The descriptions will refer to components. These are not necessarily integrated circuits but are simply an addressable shift register that conforms to the DBus protocol.

All signals are assumed to follow positive logic unless they have an "n" at the beginning of the signal name.

The DBus comes in 2 flavors: the backpanel DBus and the IC DBus. The major difference between both flavors is that component addresses are transmitted serially on the backpanel DBus and decoded on the IC DBus. The backpanel DBus is transformed into the IC DBus by board-level logic, most of which is included for the June87 machine in the local DynaBus arbiter. All components behave as slaves of the DBus. The IC DBus is of interest to IC designers in general, whereas the backpanel DBus is of interest only for the designers of the DBus controller and the DBus board-level logic.

All signals in the DBus are synchronous with respect to the DynaBus master clock and follow all the DynaBus timing conventions (mainly, that signals are always sampled only at the leading edge of the DynaBus CLOCK signal). The DBus uses the same electrical conventions as the DynaBus. The notations used are (I) for input signals (as seen by the board or component), (O) for output signals, (OC) for open-collector signals. Open-collector outputs are implemented as a sampling stage followed by an inverter buffer and a pull-down transistor.

The IC DBus has 7 signal lines that are listed below, together with the meaning of each group of lines.

The back panel DBus has 7 signal lines. The lines are the same as the IC DBus with the exception that DAddress replaces nDSelect and modifies the meaning of DShift slightly. The redefinition of these lines follows:

The signals DShift, DSerialIn, DSerialOut, DExecute, nDFreeze and nDReset are connected between the back panel DBus and the IC DBus through one pipeline stage, like DynaBus signals. All DSerialOut lines coming from components in a board are wire-ORed, then sent onto the backpanel through a pipeline stage. Figure 1 gives a simplified description of the relationship between the back panel DBus and IC DBus. The nDSelect lines are computed by the board-level logic from the address bits passed from the backpanel DBus. The reader is referred to section 5 (DBus controller and board-level logic) for further details.

As mentioned earlier, the DBus is synchronous, with all timing constraints defined with respect to the DynaBus clock, CLOCK. Figure 2 describes the basic timing constraints regarding synchronism of DBus signals with DynaBus CLOCK. These constraints are exactly the same as those applied to all DynaBus signals. Inbound signals (as seen by a chip sitting on the DBus) are guaranteed to be stable at least TSetup before the leading edge of CLOCK. They must be sampled on the leading edge of a CLOCK period (TSetup is larger than the buffer input time and the setup time of the sampling flip-flop). In the same way, outbound signals must be sampled inside the chip on the leading edge of a CLOCK period and are then stable after the flip-flop settle time plus the buffer time, TSettle. The difference between the DynaBus clock period and TSetup+TSettle is the propagation delay between two chips.

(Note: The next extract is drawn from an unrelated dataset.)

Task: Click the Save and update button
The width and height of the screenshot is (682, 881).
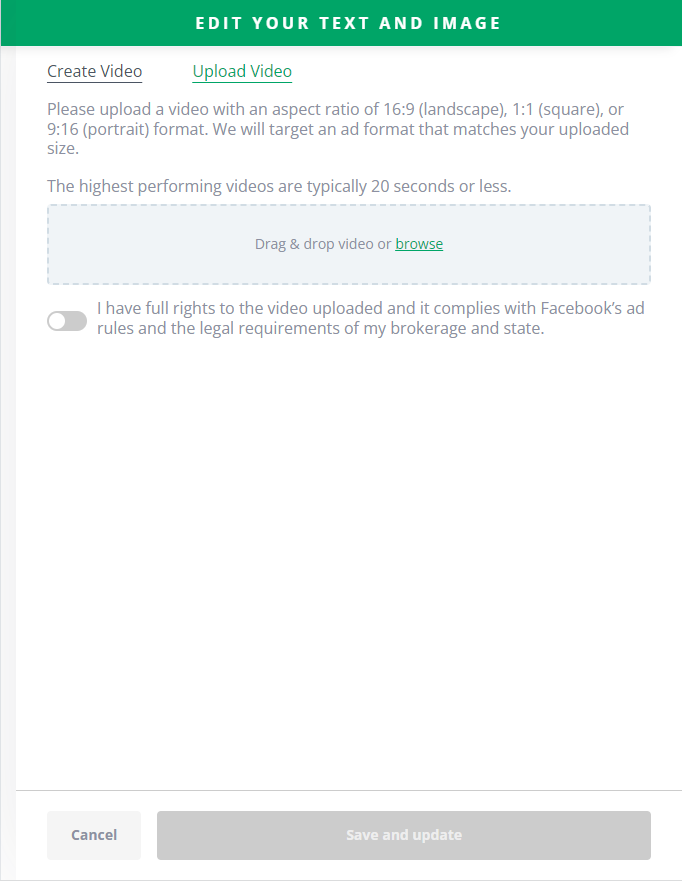Action: (x=403, y=835)
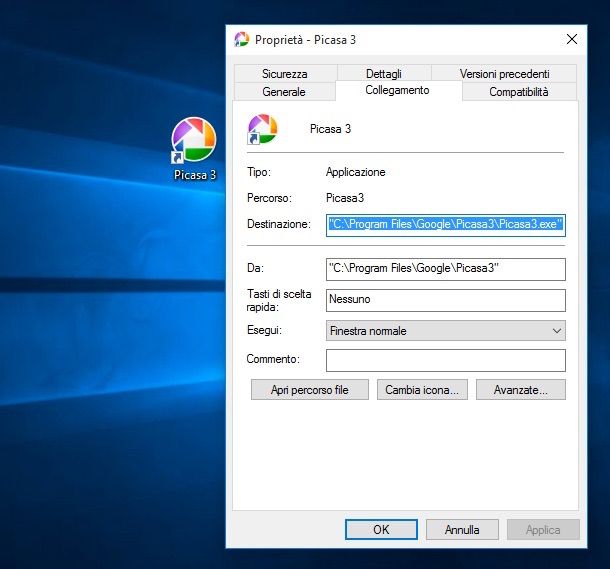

Although the DBus uses CLOCK as its basic timing period, events on the DBus, with the excpetion of nDFreeze, are separated by a large enough number of CLOCK cycles (typically 4) so that even slow chips may follow up at top DynaBus clock speed (25ns/40MHz).

In the remainder of this description of DBus timings, all signals are assumed to respect the synchronization constraint with respect to DynaBus CLOCK. To simplify timing diagrams, signals will be represented as changing state on the leading edge of the DynaBus CLOCK. All times will be expressed in multiple of the DynaBus CLOCK period, also noted CLOCK.

The DynaBus clock is assumed to be free running. All derived clocks should start with a phase relationship which is fixed with respect to the trailing edge of nDReset. The EU and IFU clocks should start with the leading edge of PhA rising coincident with the immediately following rising edge of the DynaBus clock after a rising edge of the DynaBus clock during which nDReset is deasserted.

Power up reset and the reset button should both cause the IOP to be reset and a flipflop which asserts nDReset to be initialized. After booting the IOP then asserts nDFreeze and deasserts nDReset. For every DBus device the IOP must scan out the Component ID, determine if it is a DynaBus device, and, if so, allocate a DynaBus ID and insert it into the device. The IOP deasserts nDFreeze, initializes some portion of the main memory, copies the basic bootstrap from ROM into main memory and then tells one cache or all caches to deassert processor reset with an IO command.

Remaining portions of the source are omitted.